“Behold Whole Of Mankind As One”

United Sikh Mission (USM) is a philanthropic charitable organization established in Southern California, USA in 2005, with a mission to address disparities in healthcare needs, eliminate preventable medical illnesses, and improve education in emerging and developing countries like India. USM values optimism and service inspired by communities and envisions a positive impact to eliminate poverty, promote peace, spread prosperity, kindness towards humanity, and environmental welfare.

Under USM’s Mission for Vision, 53 free eye health care camps were organized in rural Punjab, covering 500 villages and serving a population of 25,173. USM has also announced the setting up of a free charitable hospital, Khalsa Health Centre, in Bias Pind, Jalandhar, to provide free eye-related surgeries, dialysis, gynecological treatment, and pharmacy. USM initiated the setting up of a 1.2-Megawatt Solar Power Plant at Sri Harmandir Sahib, Amritsar, to ensure uninterrupted and clean power supply and save 33% of annual electricity, reducing carbon dioxide emissions by 2,000 tonnes.

USM’s Kartarpur Sahib Marg Initiative aims to educate everyone about the significance of the religious Sikh temple and bring an era of peace between the two conflicting countries, India and Pakistan. USM is also actively fighting the COVID-19 pandemic by delivering over 1,000 hot meals daily to local community members who are struggling with financial hardships.

Sikh Americans

A brief introduction to Sikh Americans


  • Sikh Americans have been in the US for over 125 years
  • There are approximately 700,000 Sikhs in the US
  • Sikhism is an independent faith and the world’s fifth largest religion.
  • Signifying their commitment to their faith, Sikhs do not cut their hair and cover their heads with turbans
  • Sikhs believe in one God, equality among all, freedom of religion, and community service

What does it mean to be Sikh?

Sikhs are defined by their belief in one God, equality, justice, and community. They are taught to live their values every day through the principles of worship, work, and service.

Guru Nanak Dev Ji founded Sikhism in the 15th century in what is modern day India with a simple message: that there is one Divine for all of creation, a loving, formless, Creator recognizable by all through meditation and service of humanity. This message of love of the Divine and equality amongst all of the creation, regardless of race, religion, gender, or background, was carried on by nine successor Gurus and is enshrined in the scripture, the Guru Granth Sahib Ji.

Observant Sikhs are distinguished by their articles of faith, formalized with the creation of the Khalsa in 1699. These articles of faith, kept by men and women, include kesh (uncut hair), covered by a turban, kara (a steel bracelet), kirpan (a religious sword), kachha (undershorts), and kanga (a comb). These articles of faith represent a Sikh’s commitment to equality, service, and justice.

If you visit a gurdwara (house of worship) you will see the Sikh spirit and values in action.
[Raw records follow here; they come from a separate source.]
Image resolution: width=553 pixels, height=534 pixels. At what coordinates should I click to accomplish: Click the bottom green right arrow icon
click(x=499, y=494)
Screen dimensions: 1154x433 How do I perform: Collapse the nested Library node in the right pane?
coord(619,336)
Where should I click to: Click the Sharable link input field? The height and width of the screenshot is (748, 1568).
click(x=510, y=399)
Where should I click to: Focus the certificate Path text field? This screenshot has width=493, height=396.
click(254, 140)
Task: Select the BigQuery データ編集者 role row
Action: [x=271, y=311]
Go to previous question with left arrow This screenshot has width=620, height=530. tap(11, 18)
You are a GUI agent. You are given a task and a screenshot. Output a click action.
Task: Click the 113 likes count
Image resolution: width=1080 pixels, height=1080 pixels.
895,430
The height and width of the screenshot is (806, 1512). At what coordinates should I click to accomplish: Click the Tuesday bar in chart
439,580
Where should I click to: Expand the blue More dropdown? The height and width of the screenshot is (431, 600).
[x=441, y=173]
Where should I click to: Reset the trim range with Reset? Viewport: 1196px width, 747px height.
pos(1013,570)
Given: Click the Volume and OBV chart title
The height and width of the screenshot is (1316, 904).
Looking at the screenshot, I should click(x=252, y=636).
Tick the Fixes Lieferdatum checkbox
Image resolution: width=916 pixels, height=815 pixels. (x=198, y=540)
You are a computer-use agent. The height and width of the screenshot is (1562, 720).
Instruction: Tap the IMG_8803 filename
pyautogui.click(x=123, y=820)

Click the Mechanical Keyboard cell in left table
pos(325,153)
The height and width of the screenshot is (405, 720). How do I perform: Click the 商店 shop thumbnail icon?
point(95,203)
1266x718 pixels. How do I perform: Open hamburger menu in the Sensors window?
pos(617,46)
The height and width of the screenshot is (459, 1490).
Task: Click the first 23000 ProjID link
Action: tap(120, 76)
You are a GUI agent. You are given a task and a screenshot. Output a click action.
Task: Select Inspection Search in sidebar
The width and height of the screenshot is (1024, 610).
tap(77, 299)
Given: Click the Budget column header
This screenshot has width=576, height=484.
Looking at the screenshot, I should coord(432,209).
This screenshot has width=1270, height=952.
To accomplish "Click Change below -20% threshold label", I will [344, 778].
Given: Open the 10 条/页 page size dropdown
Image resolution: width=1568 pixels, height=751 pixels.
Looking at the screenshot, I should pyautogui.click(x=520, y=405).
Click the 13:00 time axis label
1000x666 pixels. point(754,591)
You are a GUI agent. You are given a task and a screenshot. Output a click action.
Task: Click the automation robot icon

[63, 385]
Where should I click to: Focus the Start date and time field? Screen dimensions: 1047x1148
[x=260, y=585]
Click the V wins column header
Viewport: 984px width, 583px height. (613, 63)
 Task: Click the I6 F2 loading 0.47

Everyone, regardless of background, is welcome to partake in the worship and langar (free kitchen), where they are served by their fellow worshippers in an act of equality, humility, and service.

Sikh History In America

We are proud to be American.

The first Sikhs came to the United States in the 1890s to work in the lumber mills of the Pacific Northwest, in the farms of California, and to build the railroads that would connect America. Despite violence designed to keep them from making the U.S. their home, in 1912, the first gurdwara was established in Stockton, California, and it continues to operate today.
Sikh American pioneers tried to help their country fulfill its promise of equality and opportunity for all who call it home. In 1923, Bhagat Singh Thind, a World War I veteran, went to the Supreme Court to challenge laws that prevented Asians from becoming citizens. Following in his footsteps as a Sikh American pioneer, in 1957, Dalip Singh Saund became the first Asian Pacific American and first Sikh American to serve in the US Congress.

Today, there are an estimated 700,000 Sikhs in the United States with gurdwaras across the country.